Claude Grégoire, Le Fantastique même (Fa)
Claude Grégoire
Le Fantastique même
Québec, L’Instant même, 1997, 234 p.
Claude Grégoire nous présente ici une anthologie de textes fantastiques puisés au sein de la production des auteurs de nouvelles qui gravitent autour des éditions de L’Instant même.
Fondée à Québec par le nouvelliste Gilles Pellerin, cette maison d’édition est spécialisée dans la nouvelle. Je disais plus haut dans ma recension du livre d’Hugues Morin qu’il manquait de lieux où publier des nouvelles au Québec, et c’est tout à l’honneur de L’Instant même de s’y spécialiser et de fournir un débouché aussi essentiel aux nouvellistes. On sent toutefois un parfum d’académisme autour de cette maison, qui privilégie la nouvelle très littéraire, très formelle. A priori, on n’a rien contre la belle écriture, mais à en croire certains propagandistes de la nouvelle au Québec, une nouvelle se doit d’être un exercice littéraire et formel, il n’y aurait rien de plus quétaine pour un nouvelliste que de vouloir simplement raconter une histoire.
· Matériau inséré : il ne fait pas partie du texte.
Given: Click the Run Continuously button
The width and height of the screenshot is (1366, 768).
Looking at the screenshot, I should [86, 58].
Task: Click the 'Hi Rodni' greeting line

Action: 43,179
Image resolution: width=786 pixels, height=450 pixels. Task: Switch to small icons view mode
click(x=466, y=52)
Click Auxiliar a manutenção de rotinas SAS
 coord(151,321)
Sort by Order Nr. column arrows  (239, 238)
Autrement dit, le fantastique représenté dans ces 23 nouvelles, presque toutes très brèves, se situe beaucoup plus du côté de Borges et Buzzati que de Koontz ou Clive Barker. Les auteurs ont privilégié un fantastique où l’angoisse résulte beaucoup plus d’une dialectique conflictuelle entre le réel et l’irréel, pour reprendre les mots de la préface, que de l’apparition d’un quelconque monstre surnaturel. Pas de vampires, par de décors gothiques ; c’est un fantastique résolument urbain, la réalité est ambiguë, temps et espace subissent d’étranges distorsions. Les métaphores topologiques sont omniprésentes, notamment celle du miroir. D’ailleurs, si on voulait jouer au jeu des étiquettes, on pourrait qualifier certaines nouvelles de science-fiction. « Filature » de Gilles Pellerin est une variation de la boucle temporelle, tandis que dans « La Vraisemblance », de Bertrand Bergeron, presque toute l’humanité semble avoir disparu. Je parle de tropes science-fictionnels : par leur refus évident d’offrir la moindre rationalisation, on ne saurait vraiment classer ces nouvelles autrement qu’en fantastique.
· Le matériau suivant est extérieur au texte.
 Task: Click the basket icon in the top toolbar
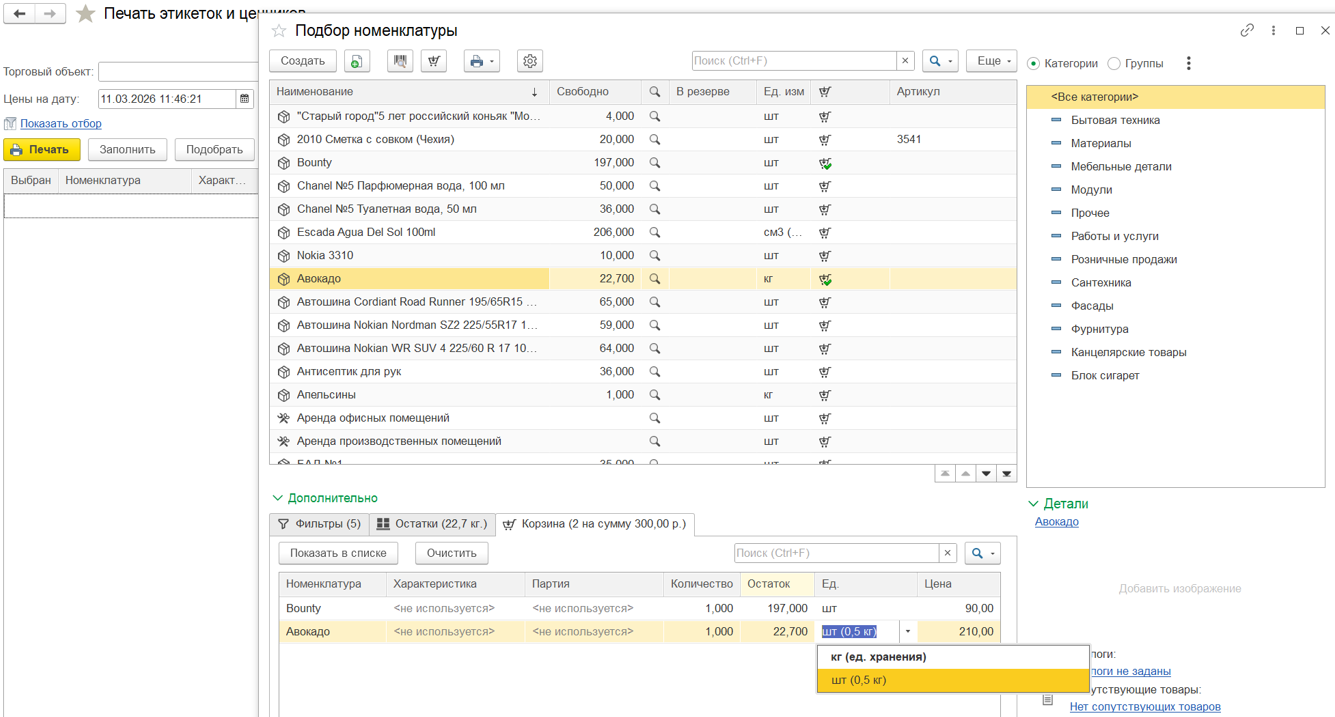tap(434, 61)
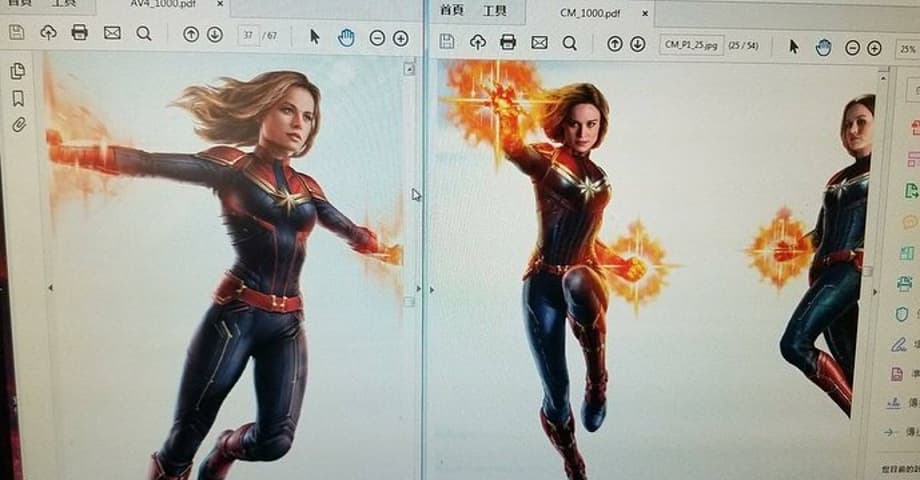Image resolution: width=920 pixels, height=480 pixels.
Task: Click the page number field showing 37
Action: point(247,36)
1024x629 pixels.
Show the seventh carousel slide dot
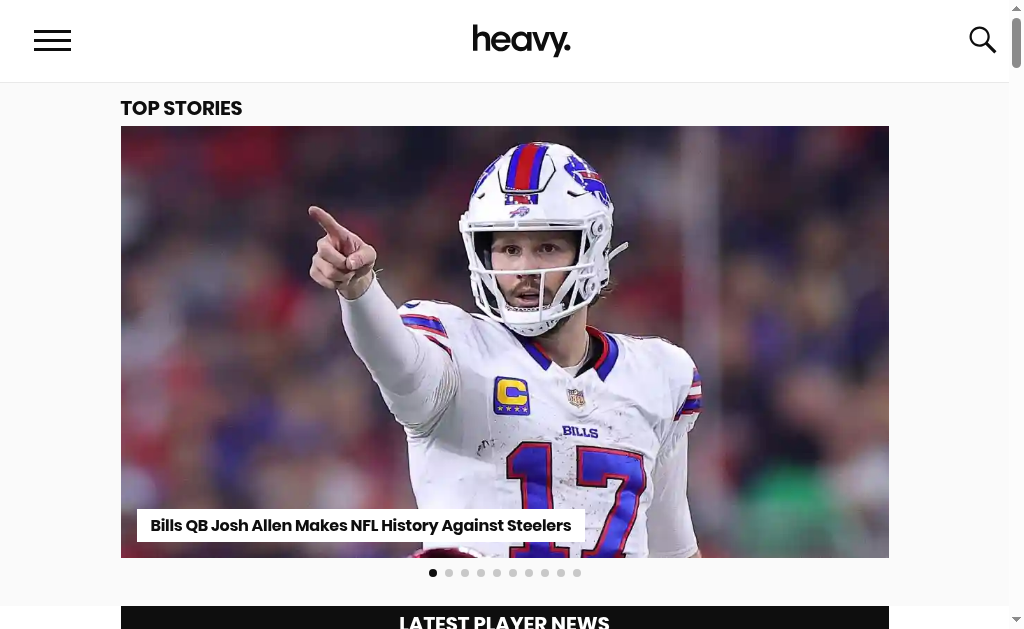pyautogui.click(x=529, y=573)
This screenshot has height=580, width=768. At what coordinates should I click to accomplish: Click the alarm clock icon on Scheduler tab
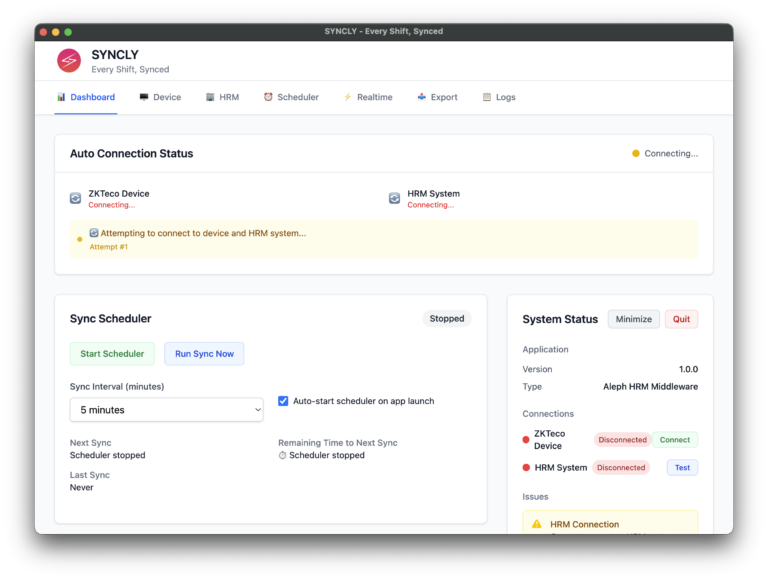click(268, 98)
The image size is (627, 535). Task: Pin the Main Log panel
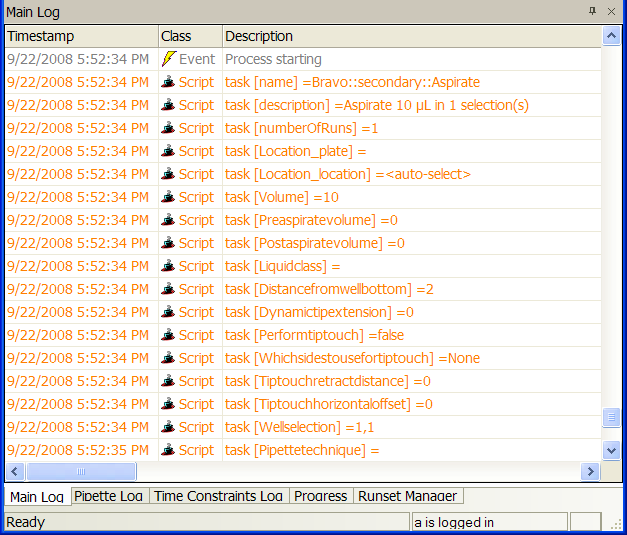point(593,10)
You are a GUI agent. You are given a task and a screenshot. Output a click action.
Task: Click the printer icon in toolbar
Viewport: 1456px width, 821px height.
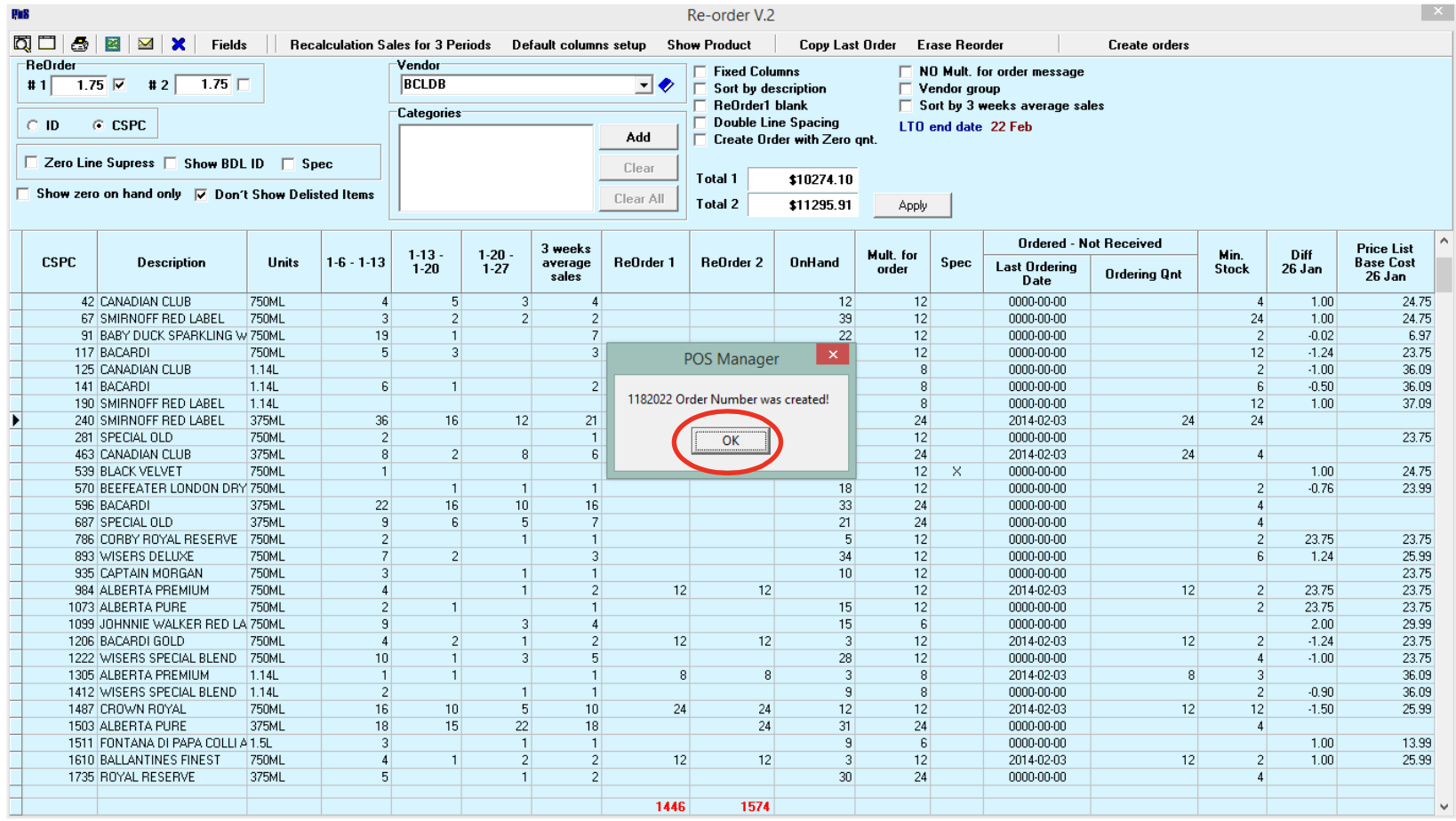click(x=80, y=44)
En tant que vitrine du fantastique pratiqué par cette école de la nouvelle au Québec, Le Fantastique même est un livre instructif, pour sa préface tout d’abord, et pour son choix de nouvelles. C’est toujours très bien écrit, quoique certaines nouvelles quittent notre mémoire aussitôt terminées – il y a un risque à écrire des textes sans histoire, au décor abstrait et aux personnages sans émotion. Il conviendrait d’absorber le contenu par petites doses. Les nouvelles les plus mémorables sont celles de Bertrand Bergeron et d’Hugues Corriveau – deux stylistes de grand talent – et surtout celles de Gilles Pellerin, le fondateur même de la maison d’édition, et en ce qui me concerne le nouvelliste le plus intéressant qui y ait publié.